TASK DIRECTIONS => Reproduce exactly, from the data that follows, the line with "For every named", the line with "Qty (36, 777)", and every line that lies between them.
*** Opening of DATASET RECORDS ***
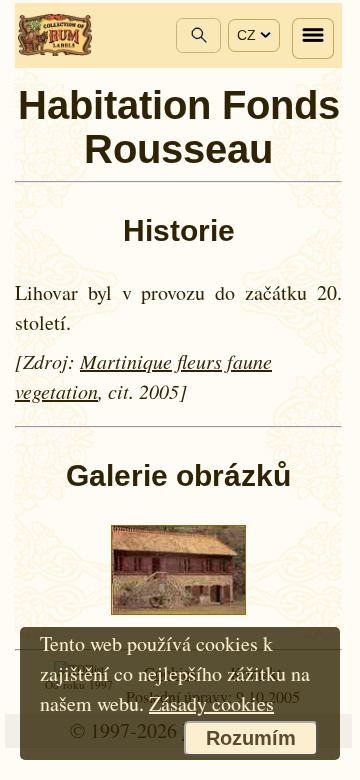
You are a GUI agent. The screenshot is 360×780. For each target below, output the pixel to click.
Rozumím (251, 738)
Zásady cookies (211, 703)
*** Close of DATASET RECORDS ***
*** Opening of DATASET RECORDS ***
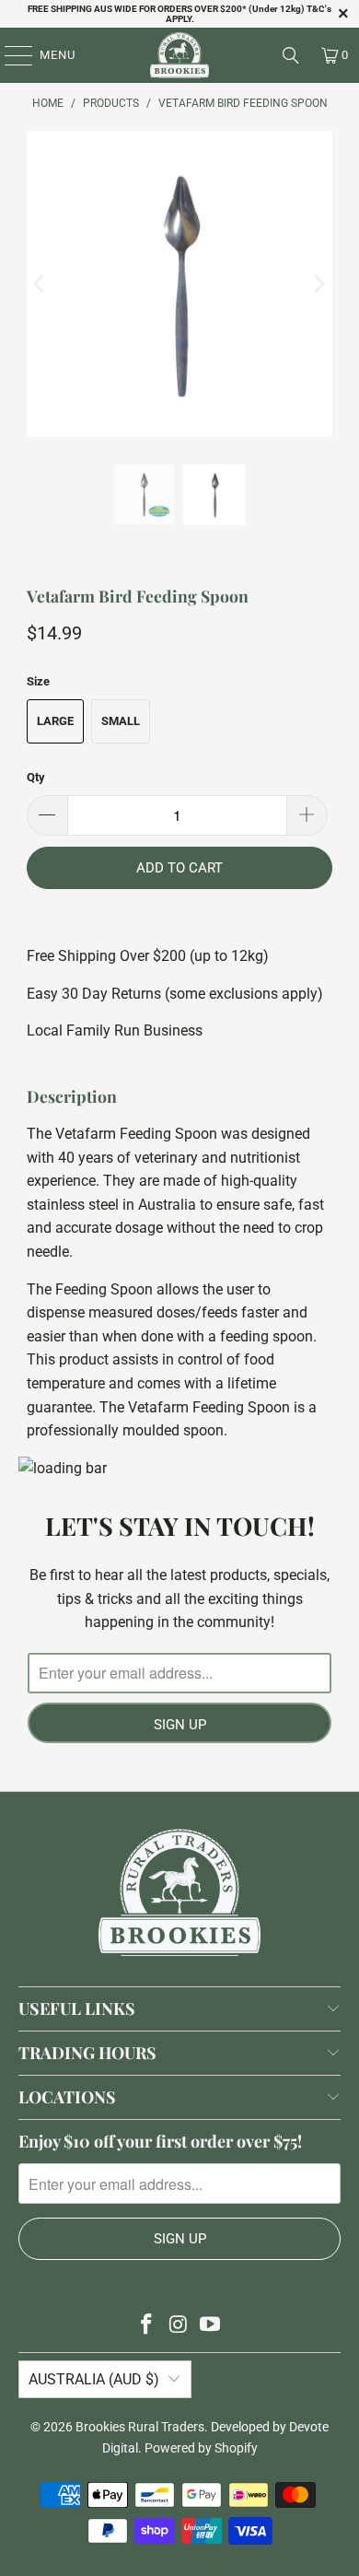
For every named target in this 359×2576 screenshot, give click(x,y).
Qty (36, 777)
*** Close of DATASET RECORDS ***
ANSWER TO THIS TASK =>
For every named target in this 359×2576 screenshot, give click(x,y).
Qty (36, 777)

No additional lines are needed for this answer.